【三浦コラム】本を読み、考える海外進出時のリスクについて

 ここ近年、中国のリスクが声高に言われてきた事もあり、東南アジア進出ブームとも呼べる一種の盛り上がりが、日本から来られる方々と会った時に感じられます。
 それを後押しする様に、目的が定かでない企業や個人の海外進出や海外転住(あえてここでは移住とは書きません)を煽る様な、その国の表面だけを見て来た様な本も多く出版されています。

 そう言う中で、先日手に取った1冊の本があります。

「誰も語らなかったアジアの見えないリスク 痛い目に遭う前に読む本」越純一郎(編)B&Tブックス 日刊工業新聞社

 長年ここシンガポールでコンサルタント業を営む私も、聞いた様な事例が複数掲載されています。ぜひお勧めしたい1冊ですが、ここではこの本より2つの内容を取り上げたいと思います。

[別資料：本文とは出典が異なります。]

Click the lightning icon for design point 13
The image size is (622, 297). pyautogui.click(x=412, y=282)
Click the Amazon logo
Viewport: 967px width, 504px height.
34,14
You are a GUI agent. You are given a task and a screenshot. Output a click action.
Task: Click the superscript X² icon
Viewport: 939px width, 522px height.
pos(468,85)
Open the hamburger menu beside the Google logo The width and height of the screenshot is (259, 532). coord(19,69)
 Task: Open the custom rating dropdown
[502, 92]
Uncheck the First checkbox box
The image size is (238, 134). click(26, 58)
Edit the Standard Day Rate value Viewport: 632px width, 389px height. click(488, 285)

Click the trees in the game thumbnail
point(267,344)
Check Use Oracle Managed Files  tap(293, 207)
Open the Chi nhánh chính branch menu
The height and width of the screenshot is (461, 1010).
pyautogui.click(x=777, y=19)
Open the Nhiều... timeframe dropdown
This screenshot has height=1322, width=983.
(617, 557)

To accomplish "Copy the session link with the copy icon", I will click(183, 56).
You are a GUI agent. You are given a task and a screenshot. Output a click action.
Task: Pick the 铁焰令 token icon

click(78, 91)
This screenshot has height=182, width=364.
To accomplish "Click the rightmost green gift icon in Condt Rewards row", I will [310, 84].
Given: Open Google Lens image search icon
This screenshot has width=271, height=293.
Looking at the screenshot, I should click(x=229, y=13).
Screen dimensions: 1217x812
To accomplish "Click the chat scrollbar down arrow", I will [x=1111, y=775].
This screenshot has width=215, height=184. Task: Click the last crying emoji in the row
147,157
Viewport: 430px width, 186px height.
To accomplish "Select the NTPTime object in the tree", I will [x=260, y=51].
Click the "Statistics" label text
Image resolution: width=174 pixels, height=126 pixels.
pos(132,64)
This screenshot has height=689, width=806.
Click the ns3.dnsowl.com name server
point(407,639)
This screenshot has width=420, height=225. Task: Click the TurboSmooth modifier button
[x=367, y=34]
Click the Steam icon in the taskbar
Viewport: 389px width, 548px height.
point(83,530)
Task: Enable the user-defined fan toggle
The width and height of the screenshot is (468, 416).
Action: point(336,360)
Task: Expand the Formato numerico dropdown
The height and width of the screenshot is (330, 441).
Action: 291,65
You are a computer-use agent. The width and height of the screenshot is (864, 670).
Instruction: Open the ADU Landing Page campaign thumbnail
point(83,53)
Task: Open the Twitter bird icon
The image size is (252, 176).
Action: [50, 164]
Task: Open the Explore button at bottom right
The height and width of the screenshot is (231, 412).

・弁護士への依頼事項―P82から書かれてある「アジアにおける日系企業の法務リスクを考える」という章。

 シンガポールでも行き違いを原因とした法務ケースがたびたび起こっています。私の経験上も、社内規定、契約書など、その国のローカル・ルール(地元の法律)に基づくものを明確に文面化する事の重要性が理解されていない場合を多く目にしてきました。

 日本人というか、日本社会は、大企業といえども予防法務という考え方が薄い様に思われます。
 日本は稀に見る、誠実な人間の多い、良くも悪くも道徳・行動規範を共有した日本人を主に成り立ち、契約書を必要とせずに口約束が守られる、信用第一(その代わり信用をなくしたら、社会から放逐される程に厳しい一面もある社会ですが)、その様な習慣が未だに根付いています。
 異なる行動規範を持つ人々が競い合う海外に出ると、ご存じの様にこれでは舐められるばかりで、通用しません。

 日本企業の海外法人は、事が起こってから大騒ぎとなるのが多いのが現実です。 公になるのは氷山の一角です。
 合弁の相手側に騙されたり、下請けから訴えられたりして、初めて事の重大さに気が付くというパターンです。しっかりとした契約書を弁護士に依頼・作成しておく(少なくとも、社内で作成した契約書を専門家である弁護士のチェックを入れる)べきだったと、後悔した諸先輩も多かったのではないでしょうか。 
*この本では弁護士への具体的な依頼方法なども記載があります。
 まず契約書を作成しサインを求めると相手側が気を悪くするのではとか、弁護士費用を惜しむとか、訴訟を恐れすぎるとか、こういう発想をする日本人が未だに多いのです。

 海外に企業活動をおし進める会社は、こういった面でも、思考の切り替えが求められます。

・日本人コンサルタントに気をつける―P100から同じ第二部に書かれている「アジアにはびこる悪質日本人コンサルタント」をいう章。

miura7(2013) 「お前もコンサルタントじゃないか?天に唾を吐いているのではないか?」との嘲笑の声も聞こえてきそうですが、実はこれは残念ながらひとつの事実なのです。
 シンガポールでは周辺国で聞く様な、驚く様な手口は少ないと思えます。
 ただ、進出にあたって、良い事しか言わないコンサルタントには疑問の目を向ける必要があります。 業種によっても異なりますが、この国でのオペレーションは、プラス面とマイナス面があります。何故マイナス面を言わないのでしょうか?光あるところに影があるのは当然なのですが・・・・・・。
  いいことばかりを言うコンサルタントは、いいコンサルタントではないと、私自身考えています。人間誰かに後ろを押してもらいたいものであり、誰しもが冷や水をかけられる事は、避けたいものですが・・・・・・。

 この本にも書かれていますが、騙された人は得てして口をつぐむものです。よって、その失敗経験が共有化されない=繰り返されるという悪循環になります。 色々と事実を知った人達も、狭い日本人社会の中で逆恨みされるのも馬鹿らしいという理由により、特に自分に実害が無ければ、親しくない人には黙っているものです(内輪では話題になっても)。
 新たに来られた方が鴨になるケースが生まれる土壌がそこにあるのでしょう。

 そんな事を考えなくやってきたけど、何ら問題はなかったという方がいらっしゃったら、運がよかっただけなのだと、そうお考え下さい。

 顧客に一読を勧めようと考える程に、読書後に自らの経験と照らし合わせて、為になる1冊だと思えました。
 これから海外へ進出するという会社の責任者の方は、一読される事をお勧めいたします。